As a lover of literature, I really appreciate the little nods to other books and plays throughout the series.  In issue #1 it was  the references to Dickens’ A Christmas Carol.  In issue #2, Mignola references William Shakespeare’s Macbeth.  When Hellboy comes across the resting place of Satan, he has the opportunity to kill him in his sleep and take his place as the ruler of Hell.  I’m sure we all know the story of Macbeth but here’s a wee reminder: Macbeth is told he will become king, but before his true time comes, ambition gets the better of him and he kills King Duncan in his sleep to take his place.  The echoes of this resonate in these scenes when Hellboy is presented with a dagger to complete the task.  The quote “Is this a dagger I see before me” is cleverly deployed to highlight how similar these situations are.  Hellboy, however, seems a much stronger man than Macbeth ever was.

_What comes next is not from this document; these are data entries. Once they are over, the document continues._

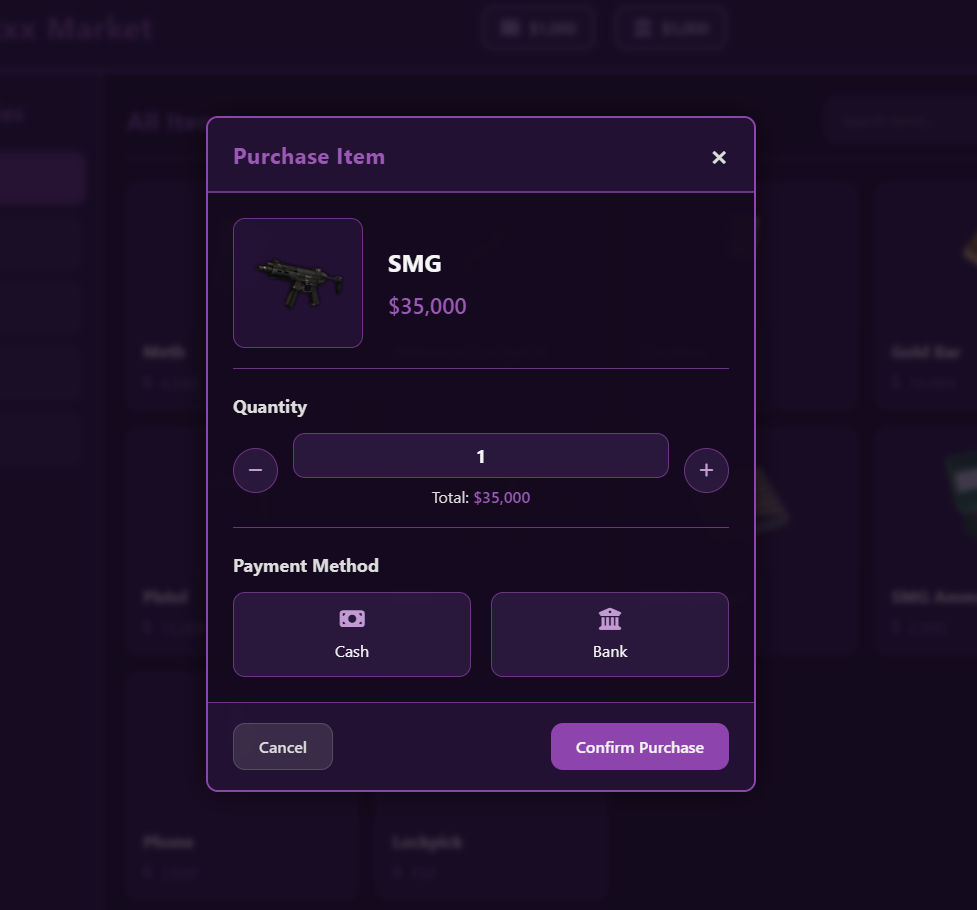
Task: Click the highlighted sidebar category behind dialog
Action: coord(41,179)
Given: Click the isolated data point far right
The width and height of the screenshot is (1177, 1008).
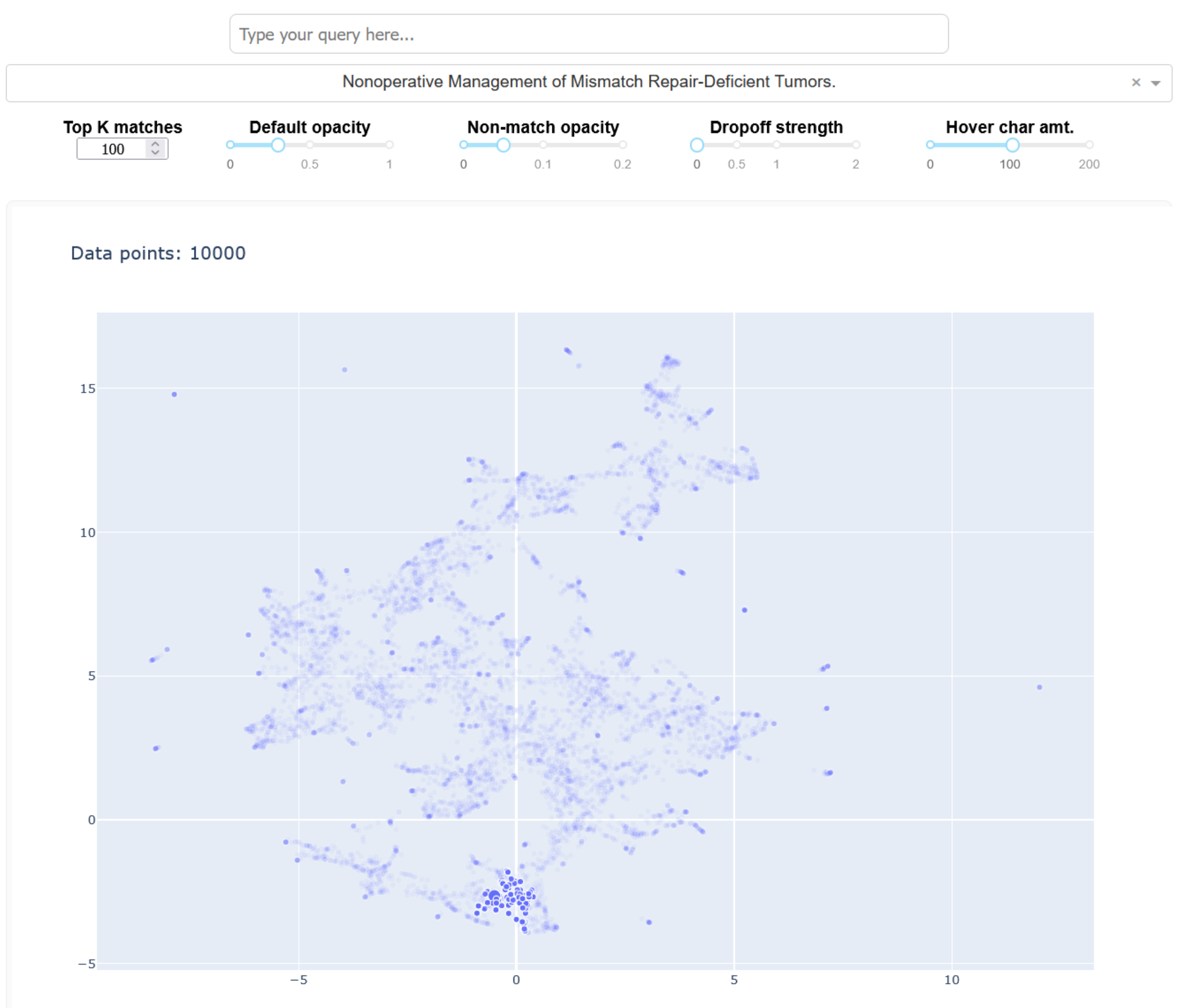Looking at the screenshot, I should point(1039,687).
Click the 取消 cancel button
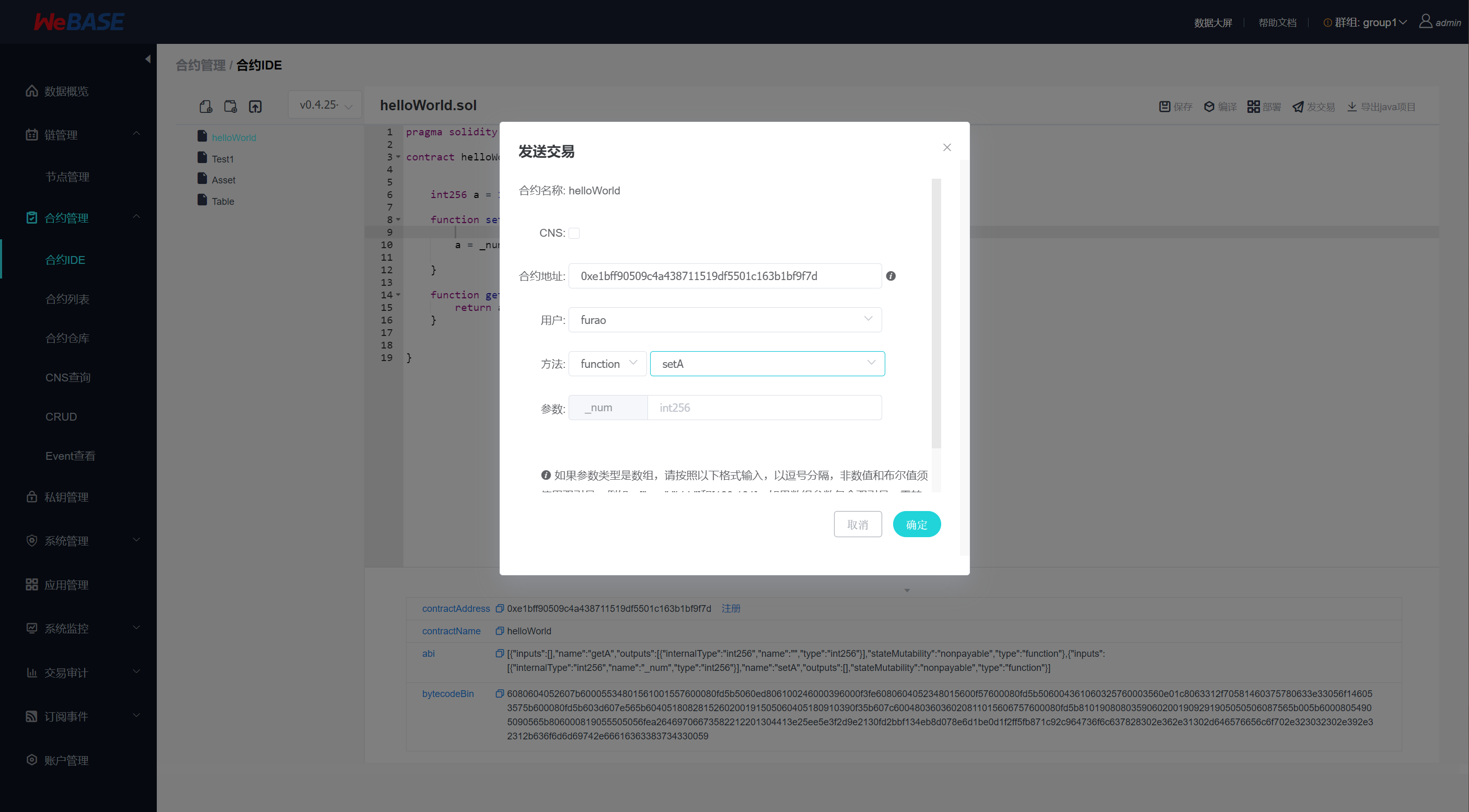This screenshot has height=812, width=1469. click(857, 524)
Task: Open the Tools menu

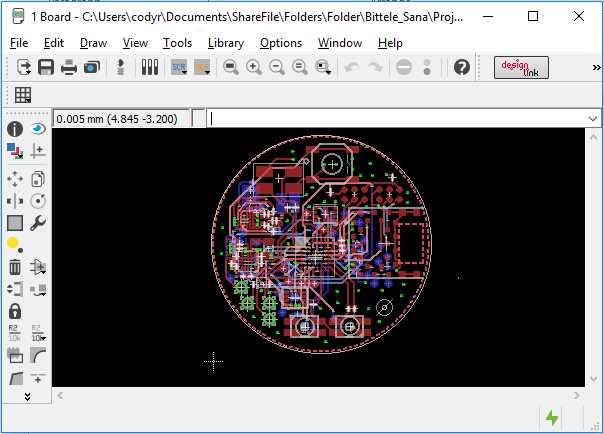Action: coord(177,43)
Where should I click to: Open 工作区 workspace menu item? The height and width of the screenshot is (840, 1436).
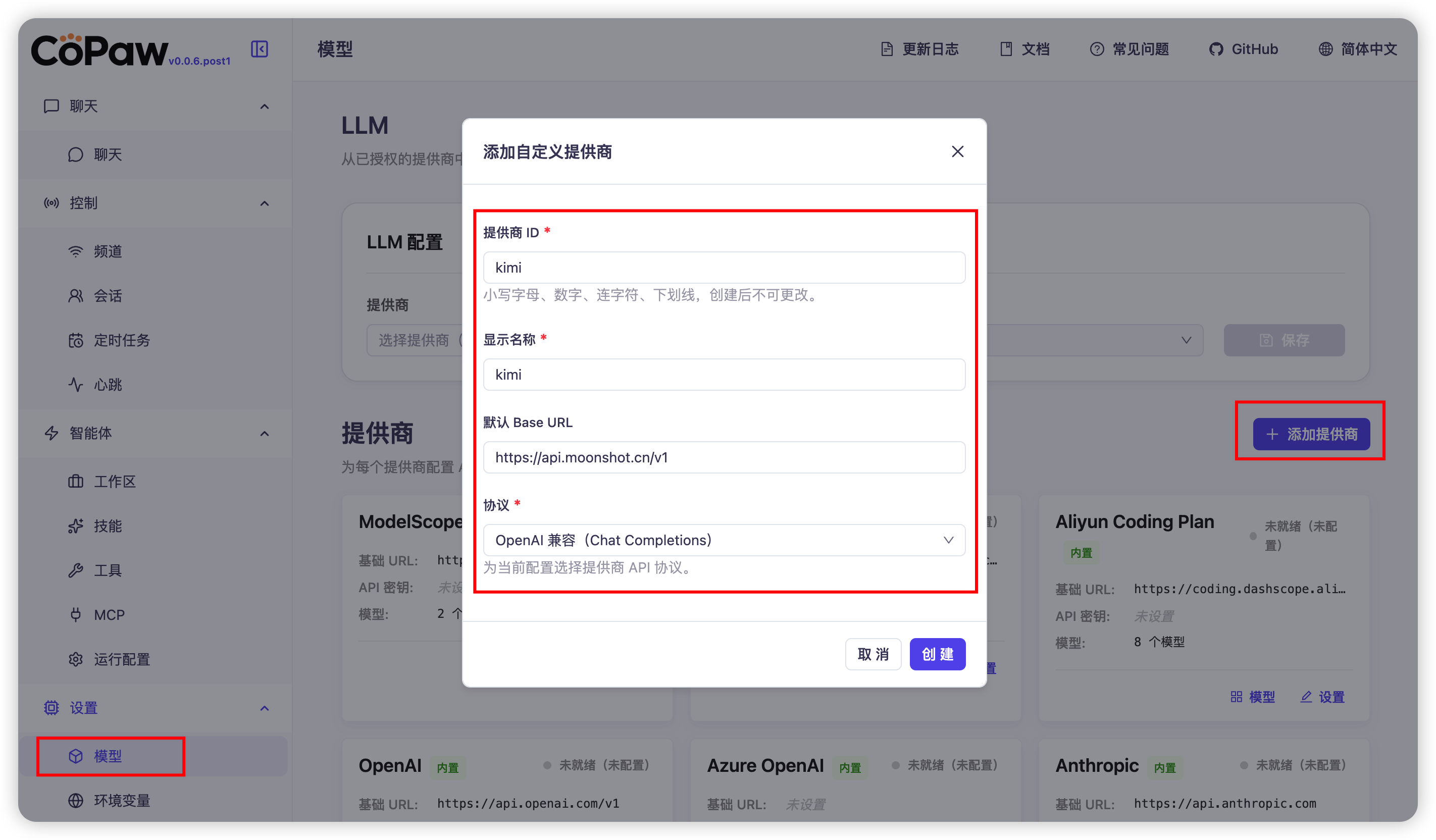pos(114,482)
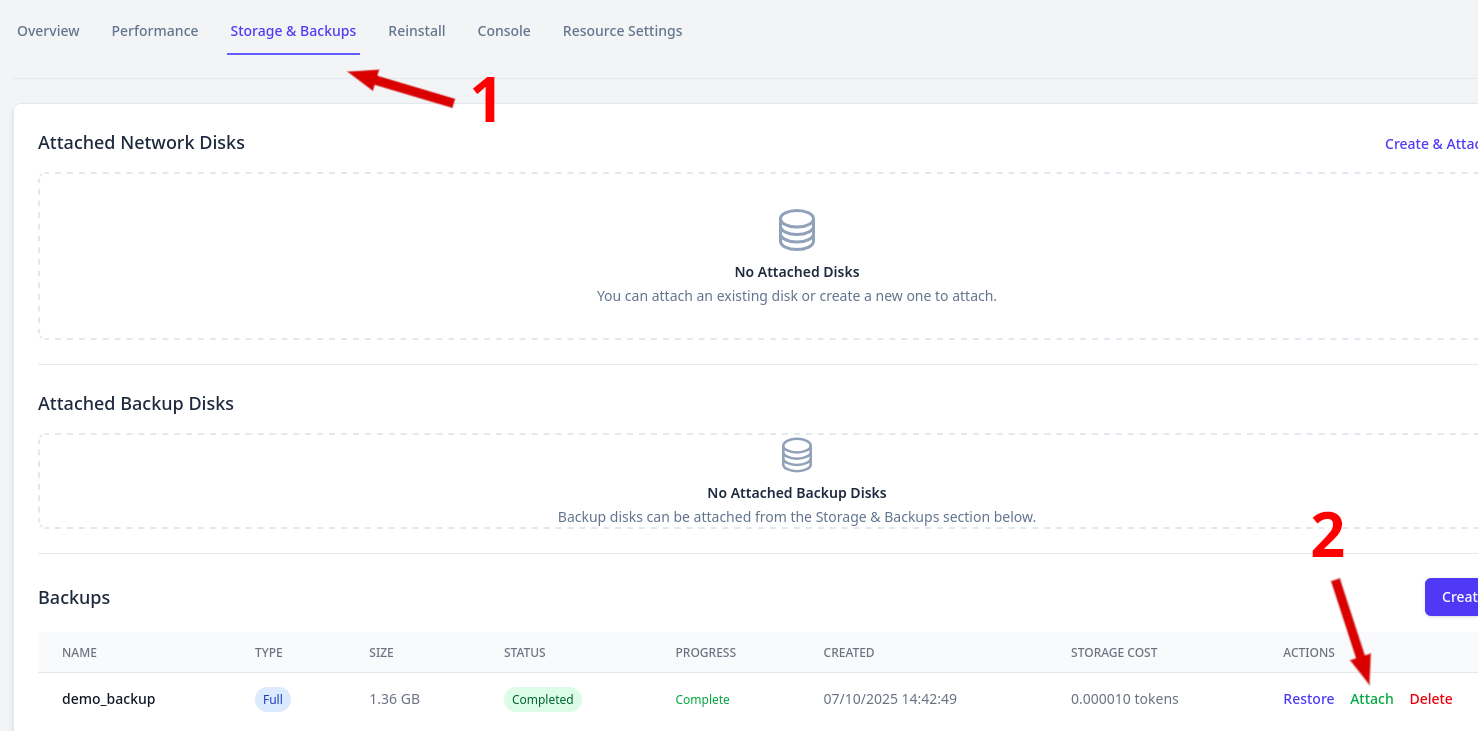Image resolution: width=1478 pixels, height=731 pixels.
Task: Click the Create & Attach link
Action: click(1430, 144)
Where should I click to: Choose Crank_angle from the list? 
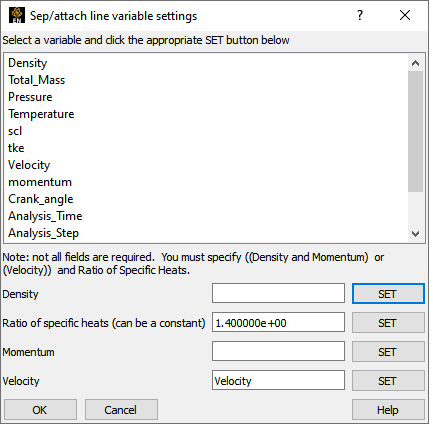pos(41,199)
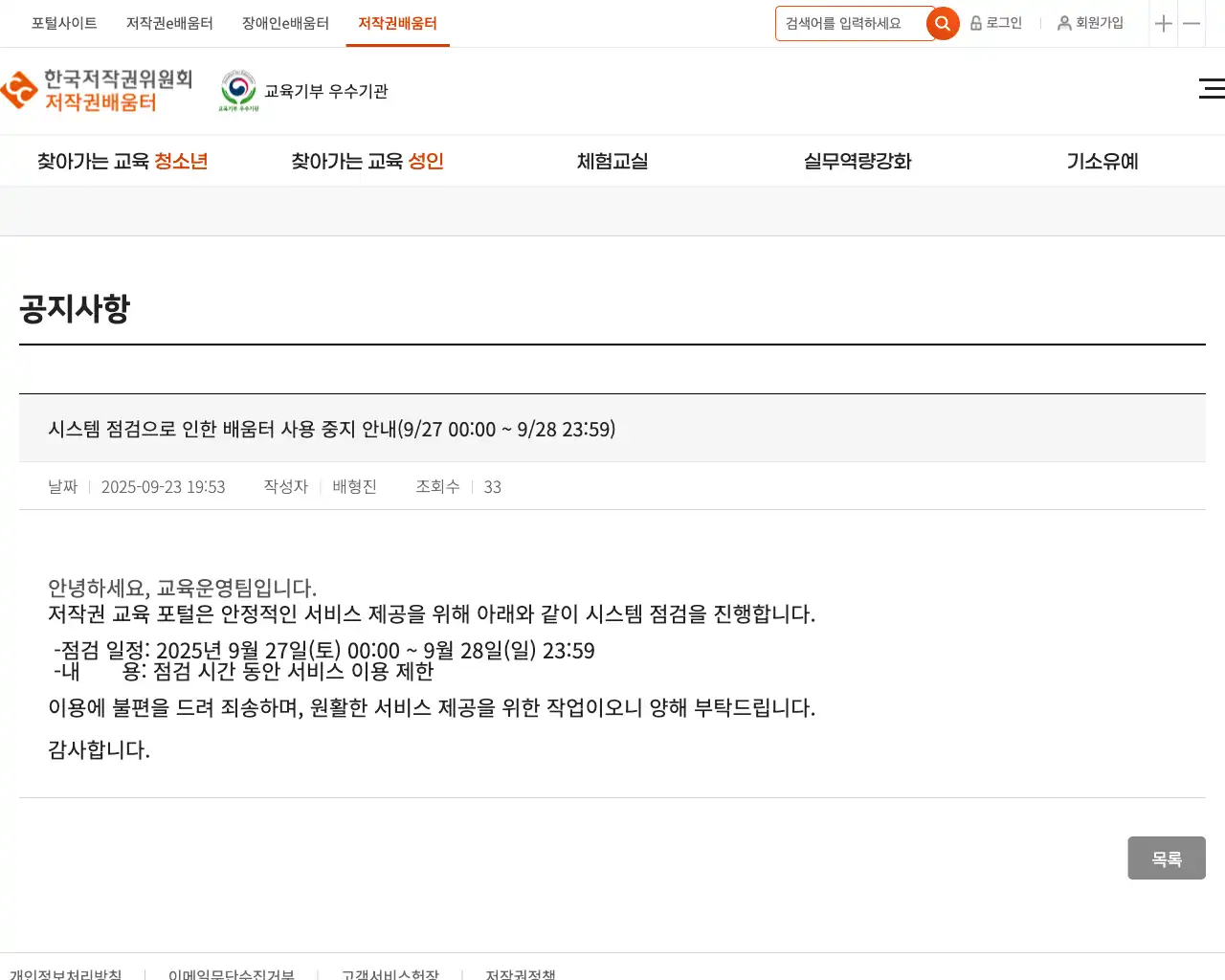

As the second spirit appears and takes Hellboy back to his roots, it becomes apparently that this is a really important story to Mignola.  There are flashbacks to Hellboy’s birth, where his mother is brutally destroyed by a demon.  It’s a gorgeous and horrible double-page spread that depicts the scene as one of fire and pain.  Sacrifice is an important theme to Hellboy and here we see the price his mother had to pay.

Hellboy in Hell is a stunning series and it’s great to see Mike Mignola back in the driving seat.  A great deal of work has gone into this book and if you are a fan of well-constructed art and a really clever comic book, this is the title that should be at the top of your “to-read” bundle.